Target pointing data ▸
++++++

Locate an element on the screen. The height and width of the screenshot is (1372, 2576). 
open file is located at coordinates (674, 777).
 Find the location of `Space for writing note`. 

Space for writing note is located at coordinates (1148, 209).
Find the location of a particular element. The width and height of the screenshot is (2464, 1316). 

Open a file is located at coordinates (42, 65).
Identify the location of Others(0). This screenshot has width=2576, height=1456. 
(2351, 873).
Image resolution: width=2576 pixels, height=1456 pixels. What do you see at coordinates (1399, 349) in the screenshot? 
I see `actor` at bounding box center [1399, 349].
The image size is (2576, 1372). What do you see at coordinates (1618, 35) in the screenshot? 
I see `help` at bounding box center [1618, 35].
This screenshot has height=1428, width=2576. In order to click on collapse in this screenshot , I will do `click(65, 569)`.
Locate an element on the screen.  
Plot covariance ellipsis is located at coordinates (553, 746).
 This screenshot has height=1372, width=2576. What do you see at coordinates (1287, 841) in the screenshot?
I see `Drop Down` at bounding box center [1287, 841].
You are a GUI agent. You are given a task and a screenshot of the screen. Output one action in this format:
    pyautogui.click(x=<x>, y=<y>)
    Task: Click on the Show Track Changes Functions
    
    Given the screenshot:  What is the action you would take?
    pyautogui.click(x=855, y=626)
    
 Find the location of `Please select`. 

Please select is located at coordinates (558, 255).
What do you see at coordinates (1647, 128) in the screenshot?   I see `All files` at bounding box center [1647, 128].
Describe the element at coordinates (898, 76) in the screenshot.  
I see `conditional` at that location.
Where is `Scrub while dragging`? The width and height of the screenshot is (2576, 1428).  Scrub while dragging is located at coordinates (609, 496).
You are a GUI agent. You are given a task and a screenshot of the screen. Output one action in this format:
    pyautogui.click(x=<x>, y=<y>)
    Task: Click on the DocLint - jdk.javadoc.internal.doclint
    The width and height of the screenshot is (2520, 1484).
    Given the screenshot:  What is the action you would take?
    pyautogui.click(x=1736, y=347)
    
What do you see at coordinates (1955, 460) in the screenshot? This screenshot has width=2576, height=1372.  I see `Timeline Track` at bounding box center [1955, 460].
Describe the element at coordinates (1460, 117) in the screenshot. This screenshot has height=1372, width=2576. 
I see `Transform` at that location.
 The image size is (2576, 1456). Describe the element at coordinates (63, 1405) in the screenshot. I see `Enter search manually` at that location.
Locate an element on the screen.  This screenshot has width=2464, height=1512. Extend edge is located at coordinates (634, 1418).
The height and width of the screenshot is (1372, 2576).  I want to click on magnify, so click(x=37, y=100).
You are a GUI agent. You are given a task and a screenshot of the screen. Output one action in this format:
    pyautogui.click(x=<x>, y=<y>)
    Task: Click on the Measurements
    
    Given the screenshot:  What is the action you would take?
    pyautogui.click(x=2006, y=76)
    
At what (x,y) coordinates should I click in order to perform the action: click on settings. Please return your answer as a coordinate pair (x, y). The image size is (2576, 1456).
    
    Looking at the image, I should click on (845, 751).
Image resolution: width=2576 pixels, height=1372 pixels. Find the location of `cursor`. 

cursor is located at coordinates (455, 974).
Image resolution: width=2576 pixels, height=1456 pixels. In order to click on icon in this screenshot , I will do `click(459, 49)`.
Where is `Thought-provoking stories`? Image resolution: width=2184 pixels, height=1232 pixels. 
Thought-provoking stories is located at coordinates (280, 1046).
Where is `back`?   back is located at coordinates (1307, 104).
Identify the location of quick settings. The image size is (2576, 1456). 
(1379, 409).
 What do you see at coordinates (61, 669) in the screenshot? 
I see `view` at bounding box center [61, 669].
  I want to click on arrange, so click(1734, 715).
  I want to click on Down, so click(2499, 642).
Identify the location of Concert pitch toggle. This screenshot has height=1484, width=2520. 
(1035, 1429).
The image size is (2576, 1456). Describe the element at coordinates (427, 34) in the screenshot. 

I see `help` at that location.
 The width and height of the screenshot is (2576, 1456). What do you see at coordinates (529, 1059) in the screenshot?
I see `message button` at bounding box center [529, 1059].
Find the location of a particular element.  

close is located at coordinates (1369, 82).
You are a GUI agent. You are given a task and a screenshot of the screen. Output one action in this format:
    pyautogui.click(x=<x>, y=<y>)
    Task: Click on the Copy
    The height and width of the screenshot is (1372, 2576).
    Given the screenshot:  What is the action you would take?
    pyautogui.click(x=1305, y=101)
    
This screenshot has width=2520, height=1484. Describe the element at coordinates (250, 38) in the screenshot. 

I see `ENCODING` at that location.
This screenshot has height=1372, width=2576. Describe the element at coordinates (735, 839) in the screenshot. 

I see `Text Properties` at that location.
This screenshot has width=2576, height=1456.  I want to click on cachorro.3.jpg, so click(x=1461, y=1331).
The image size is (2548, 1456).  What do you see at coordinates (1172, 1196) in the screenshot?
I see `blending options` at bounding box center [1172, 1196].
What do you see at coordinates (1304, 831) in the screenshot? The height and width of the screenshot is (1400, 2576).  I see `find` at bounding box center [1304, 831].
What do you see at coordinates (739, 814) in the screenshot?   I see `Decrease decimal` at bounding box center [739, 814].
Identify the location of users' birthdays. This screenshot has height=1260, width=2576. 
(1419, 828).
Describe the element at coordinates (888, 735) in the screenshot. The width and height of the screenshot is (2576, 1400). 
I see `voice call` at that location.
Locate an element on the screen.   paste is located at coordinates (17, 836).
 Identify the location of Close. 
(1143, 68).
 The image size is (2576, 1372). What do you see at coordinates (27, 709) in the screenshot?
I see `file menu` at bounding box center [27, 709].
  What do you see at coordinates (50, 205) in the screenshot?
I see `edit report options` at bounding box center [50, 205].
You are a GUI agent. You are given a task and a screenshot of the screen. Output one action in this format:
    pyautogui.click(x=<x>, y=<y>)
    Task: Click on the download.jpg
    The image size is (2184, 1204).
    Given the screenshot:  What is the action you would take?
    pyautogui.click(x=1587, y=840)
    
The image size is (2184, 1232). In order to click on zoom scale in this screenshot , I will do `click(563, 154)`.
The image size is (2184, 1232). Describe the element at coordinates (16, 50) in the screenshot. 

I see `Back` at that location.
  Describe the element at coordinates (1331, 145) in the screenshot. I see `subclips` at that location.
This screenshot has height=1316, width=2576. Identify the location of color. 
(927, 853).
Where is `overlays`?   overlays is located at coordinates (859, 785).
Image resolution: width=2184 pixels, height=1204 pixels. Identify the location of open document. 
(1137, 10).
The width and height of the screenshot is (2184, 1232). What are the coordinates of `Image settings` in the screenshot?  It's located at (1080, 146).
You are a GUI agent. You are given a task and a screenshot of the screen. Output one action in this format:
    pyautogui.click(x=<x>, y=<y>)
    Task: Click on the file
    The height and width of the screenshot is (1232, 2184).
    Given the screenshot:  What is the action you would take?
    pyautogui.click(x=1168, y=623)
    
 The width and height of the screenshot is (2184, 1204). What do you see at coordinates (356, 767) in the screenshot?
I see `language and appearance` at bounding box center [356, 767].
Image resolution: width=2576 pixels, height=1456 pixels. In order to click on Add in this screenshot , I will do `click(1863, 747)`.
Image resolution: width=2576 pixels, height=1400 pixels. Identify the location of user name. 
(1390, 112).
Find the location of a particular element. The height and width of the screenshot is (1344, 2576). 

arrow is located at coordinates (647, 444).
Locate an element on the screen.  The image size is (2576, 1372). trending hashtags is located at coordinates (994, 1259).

++++++

Copy the material from the line containing "34) in the screenshot." down to the line containing "center [27, 709].", with both of those lines included.

The image size is (2576, 1456). Describe the element at coordinates (427, 34) in the screenshot. 

I see `help` at that location.
 The width and height of the screenshot is (2576, 1456). What do you see at coordinates (529, 1059) in the screenshot?
I see `message button` at bounding box center [529, 1059].
Find the location of a particular element.  

close is located at coordinates (1369, 82).
You are a GUI agent. You are given a task and a screenshot of the screen. Output one action in this format:
    pyautogui.click(x=<x>, y=<y>)
    Task: Click on the Copy
    The height and width of the screenshot is (1372, 2576).
    Given the screenshot:  What is the action you would take?
    pyautogui.click(x=1305, y=101)
    
This screenshot has width=2520, height=1484. Describe the element at coordinates (250, 38) in the screenshot. 

I see `ENCODING` at that location.
This screenshot has height=1372, width=2576. Describe the element at coordinates (735, 839) in the screenshot. 

I see `Text Properties` at that location.
This screenshot has width=2576, height=1456.  I want to click on cachorro.3.jpg, so click(x=1461, y=1331).
The image size is (2548, 1456).  What do you see at coordinates (1172, 1196) in the screenshot?
I see `blending options` at bounding box center [1172, 1196].
What do you see at coordinates (1304, 831) in the screenshot? The height and width of the screenshot is (1400, 2576).  I see `find` at bounding box center [1304, 831].
What do you see at coordinates (739, 814) in the screenshot?   I see `Decrease decimal` at bounding box center [739, 814].
Identify the location of users' birthdays. This screenshot has height=1260, width=2576. 
(1419, 828).
Describe the element at coordinates (888, 735) in the screenshot. The width and height of the screenshot is (2576, 1400). 
I see `voice call` at that location.
Locate an element on the screen.   paste is located at coordinates (17, 836).
 Identify the location of Close. 
(1143, 68).
 The image size is (2576, 1372). What do you see at coordinates (27, 709) in the screenshot?
I see `file menu` at bounding box center [27, 709].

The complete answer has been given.